What do Steve Jobs, Walt Disney, and Donald Trump have in common? Besides the fact that they were or are incredibly rich and successful? They all used their vibrant personalities to create incredibly successful companies, companies whose customers have been just as attracted to the man behind the brand as they were to the products themselves.

And yet these men did not always have typically lovable or admirable personalities. Jobs, a famously difficult person, was actually put on the nightshift at Atari, supposedly because he smelled bad. Walt Disney could be highhanded, was often accused of anti-Semitism, and acted as an FBI informant during the McCarthy era. And Donald Trump ... well, don't get me started.

Whoever you are, you're probably at least as appealing as these guys. And we live in an age that loves quirky business leaders and offbeat characters. So why not let your unique personality and life story become part of your business's image and use your own story to connect with customers and the public?

That advice comes from Sherry Beck Paprocki, a personal branding expert and speaker and the author of Content Marketing: 50 Ways to Tell Your Story. "Every businessperson has a story that is deeply rooted in their own personality," she says. "Understand that your business's personality is tied to you, both as a professional and as an individual person."

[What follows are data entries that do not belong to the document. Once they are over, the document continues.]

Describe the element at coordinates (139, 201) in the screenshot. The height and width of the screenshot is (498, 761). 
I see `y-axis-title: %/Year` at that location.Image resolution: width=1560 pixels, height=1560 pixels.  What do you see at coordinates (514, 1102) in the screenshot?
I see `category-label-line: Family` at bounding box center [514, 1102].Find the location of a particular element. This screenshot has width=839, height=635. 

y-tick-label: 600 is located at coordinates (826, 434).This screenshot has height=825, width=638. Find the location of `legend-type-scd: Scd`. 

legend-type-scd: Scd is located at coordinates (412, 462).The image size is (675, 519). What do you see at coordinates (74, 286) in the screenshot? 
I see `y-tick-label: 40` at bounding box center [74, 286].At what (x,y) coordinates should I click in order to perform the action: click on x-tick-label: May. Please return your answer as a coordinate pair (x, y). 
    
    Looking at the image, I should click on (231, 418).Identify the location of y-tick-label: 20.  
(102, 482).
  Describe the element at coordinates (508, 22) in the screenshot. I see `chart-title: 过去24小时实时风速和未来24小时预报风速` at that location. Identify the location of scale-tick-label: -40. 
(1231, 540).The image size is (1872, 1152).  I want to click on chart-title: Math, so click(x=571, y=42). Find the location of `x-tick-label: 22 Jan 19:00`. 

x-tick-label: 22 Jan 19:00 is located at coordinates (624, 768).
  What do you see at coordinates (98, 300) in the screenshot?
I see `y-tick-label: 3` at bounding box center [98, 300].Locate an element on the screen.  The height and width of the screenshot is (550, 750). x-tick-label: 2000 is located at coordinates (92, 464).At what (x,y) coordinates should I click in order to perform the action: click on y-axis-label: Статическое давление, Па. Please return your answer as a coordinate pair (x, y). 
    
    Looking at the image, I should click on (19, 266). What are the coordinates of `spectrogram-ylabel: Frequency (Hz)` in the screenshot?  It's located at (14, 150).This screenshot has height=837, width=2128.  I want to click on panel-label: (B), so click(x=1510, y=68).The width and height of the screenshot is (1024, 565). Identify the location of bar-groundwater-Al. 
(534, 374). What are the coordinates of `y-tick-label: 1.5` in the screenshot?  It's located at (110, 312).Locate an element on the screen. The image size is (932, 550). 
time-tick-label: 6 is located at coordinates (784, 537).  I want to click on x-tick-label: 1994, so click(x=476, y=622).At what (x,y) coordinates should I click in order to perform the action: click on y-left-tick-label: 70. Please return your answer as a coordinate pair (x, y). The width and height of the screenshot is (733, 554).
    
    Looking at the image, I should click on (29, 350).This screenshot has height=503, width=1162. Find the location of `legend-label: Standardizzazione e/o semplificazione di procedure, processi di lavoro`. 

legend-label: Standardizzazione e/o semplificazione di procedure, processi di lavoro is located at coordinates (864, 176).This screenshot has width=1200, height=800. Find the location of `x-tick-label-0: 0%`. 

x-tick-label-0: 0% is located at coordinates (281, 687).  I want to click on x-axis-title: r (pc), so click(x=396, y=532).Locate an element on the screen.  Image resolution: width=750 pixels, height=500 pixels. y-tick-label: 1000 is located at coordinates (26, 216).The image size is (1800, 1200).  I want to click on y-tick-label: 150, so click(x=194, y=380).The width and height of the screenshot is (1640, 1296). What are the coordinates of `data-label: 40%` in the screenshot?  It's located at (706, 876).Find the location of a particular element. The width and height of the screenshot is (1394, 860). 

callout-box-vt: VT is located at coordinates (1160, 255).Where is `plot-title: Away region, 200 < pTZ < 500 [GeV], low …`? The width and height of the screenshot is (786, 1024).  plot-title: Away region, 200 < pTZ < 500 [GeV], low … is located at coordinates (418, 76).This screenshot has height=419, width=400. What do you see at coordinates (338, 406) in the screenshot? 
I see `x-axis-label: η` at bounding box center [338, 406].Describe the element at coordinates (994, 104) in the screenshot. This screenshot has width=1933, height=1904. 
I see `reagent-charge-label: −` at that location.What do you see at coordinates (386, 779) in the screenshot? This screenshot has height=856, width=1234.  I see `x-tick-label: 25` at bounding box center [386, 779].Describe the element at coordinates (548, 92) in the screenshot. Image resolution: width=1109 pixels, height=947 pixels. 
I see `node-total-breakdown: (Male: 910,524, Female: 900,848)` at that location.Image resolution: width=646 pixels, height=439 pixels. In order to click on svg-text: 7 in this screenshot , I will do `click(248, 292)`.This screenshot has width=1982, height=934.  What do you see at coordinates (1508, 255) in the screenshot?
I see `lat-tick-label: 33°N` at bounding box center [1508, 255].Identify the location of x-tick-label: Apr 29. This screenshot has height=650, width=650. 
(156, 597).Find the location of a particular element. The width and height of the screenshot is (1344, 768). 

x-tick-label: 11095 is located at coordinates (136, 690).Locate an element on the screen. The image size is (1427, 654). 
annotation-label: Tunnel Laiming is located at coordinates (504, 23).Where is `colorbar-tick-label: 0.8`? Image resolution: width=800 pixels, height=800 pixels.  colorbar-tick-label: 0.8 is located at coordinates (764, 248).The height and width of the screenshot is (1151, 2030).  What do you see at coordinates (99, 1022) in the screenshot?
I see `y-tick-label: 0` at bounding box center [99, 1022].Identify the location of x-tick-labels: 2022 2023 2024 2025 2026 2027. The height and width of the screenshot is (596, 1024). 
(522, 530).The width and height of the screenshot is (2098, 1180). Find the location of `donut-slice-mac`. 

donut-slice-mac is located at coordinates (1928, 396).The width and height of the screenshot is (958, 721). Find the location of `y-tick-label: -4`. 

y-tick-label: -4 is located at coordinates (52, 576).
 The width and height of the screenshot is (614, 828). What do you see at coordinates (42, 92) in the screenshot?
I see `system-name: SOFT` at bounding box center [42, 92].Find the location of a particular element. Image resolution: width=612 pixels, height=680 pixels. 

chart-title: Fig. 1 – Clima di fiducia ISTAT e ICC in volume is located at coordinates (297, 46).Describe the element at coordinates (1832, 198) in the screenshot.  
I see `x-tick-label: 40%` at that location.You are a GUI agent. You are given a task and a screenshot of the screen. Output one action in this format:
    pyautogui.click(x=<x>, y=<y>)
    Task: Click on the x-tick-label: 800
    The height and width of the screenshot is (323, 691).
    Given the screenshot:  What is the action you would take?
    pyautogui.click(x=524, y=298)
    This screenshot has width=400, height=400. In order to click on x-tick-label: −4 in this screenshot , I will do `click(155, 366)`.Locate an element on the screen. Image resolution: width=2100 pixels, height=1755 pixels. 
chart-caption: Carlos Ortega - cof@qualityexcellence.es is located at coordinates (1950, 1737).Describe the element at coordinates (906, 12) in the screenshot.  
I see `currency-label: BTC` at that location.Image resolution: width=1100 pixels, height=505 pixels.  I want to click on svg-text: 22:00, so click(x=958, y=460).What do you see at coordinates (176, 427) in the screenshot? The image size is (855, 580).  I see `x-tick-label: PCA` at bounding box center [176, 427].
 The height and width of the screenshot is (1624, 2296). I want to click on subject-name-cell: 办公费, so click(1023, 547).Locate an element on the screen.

You can make the most of this dynamic by developing your own public personality, story, and personal brand. Here's how:

1. Interview yourself.

"Take 15 minutes for a coffee break with yourself to think about your authentic business story," Paprocki advises. Like any good interviewer, you should write down some notes that will help you gain a better understanding of yourself and your business. "First, explain your business in a sentence or two," Paprocki says. Then explain why your business is different from others in the same niche, why your personal expertise is important to your business, and how you excel within your industry. "Finally, write a sentence explaining why your customers should appreciate your expertise," she says. 

2. Interview others.

"Believe in others' opinions," Paprocki advises. "Ask your best  customers why they do business with you. Now, incorporate their answers into your business's story." You should always believe the good things people tell you about your business and communicate that same message to prospective customers, she adds.

3. Review your story often.

Paprocki suggests doing this every week. Your story will change over time and as new insights, and input from others, help you sharpen your vision of your business personality. Update your story to keep it fresh and compelling.

4. Do what comes naturally.

We often advise readers to step outside their comfort zones, but when it comes to letting your personality shine, it's smart to do what will make you feel most at home and relaxed. "Attend a gala only if you're comfortable in a tuxedo or evening gown," Paprocki says. "If football is important to you and your clients, throw a tailgate party. If you're more comfortable at local gatherings of the chamber of commerce or Rotary Club, then attend those meetings on a regular basis."

Wherever you go, work the crowd and make sure to have fun, she says: "Potential customers will sense your ease and be drawn to your warmth in whatever setting works for you."

5. Choose your social comfort zone.

Follow a similar approach to  social media, Paprocki advises. "Use Facebook, if that's the medium that makes the most sense to you because friends and family gather there often," she says. "Blog on LinkedIn if you have advice that others can use.  Tweet if you're at the forefront of your industry and paving a pathway that others will follow. Use Instagram, if you have a visual business. There's no need to be on all media, but in today's world it's important to chose a social network that you engage with at least a few times each week." Which will be much easier to do if you're happy to be there.

6. Stay focused.

Building a personal or business brand is a matter of consistency, so focus is important, according to Paprocki. "Review your business story and grow one brand at a time," she says. "If you're a restaurateur, don't splinter yourself by developing six semi-successful restaurant brands. Focus on your main business brand until it is significantly successful before you consider a new direction."

7. Don't be bashful. 

If you're anything like me, you were trained at a young age not to brag or call too much attention to yourself. Try and forget that training. "Successful business owners must talk about themselves," Paprocki says. "If you don't, no one will believe how much passion you have for your business. If you've won an award, call the local newspaper editor. Do you have an area of expertise that can benefit the local news? Write an email introducing yourself to local editors and television-station news producers. Let them know you're available for interviews and seasonal ideas."

8. Show your appreciation. 

"Find excuses to give a shout-out to others, whether it's a local letter to the editor or a post on Facebook, a personal thank-you note or a dozen roses," Paprocki says. "Take a moment to let your inner gratitude show through when a friend, a co-worker, or a client does something nice for you." Being known as someone who's thankful and thoughtful is a great way to boost your personal brand. And it's a great way to be. 

9. Celebrate your own uniqueness.

You got where you are because of who you are. Never forget that, and let whatever makes you you shine through. "Different is good," Paprocki says. "No matter where you are and what you are doing, revel in your own uniqueness. Don't try to be like everyone else."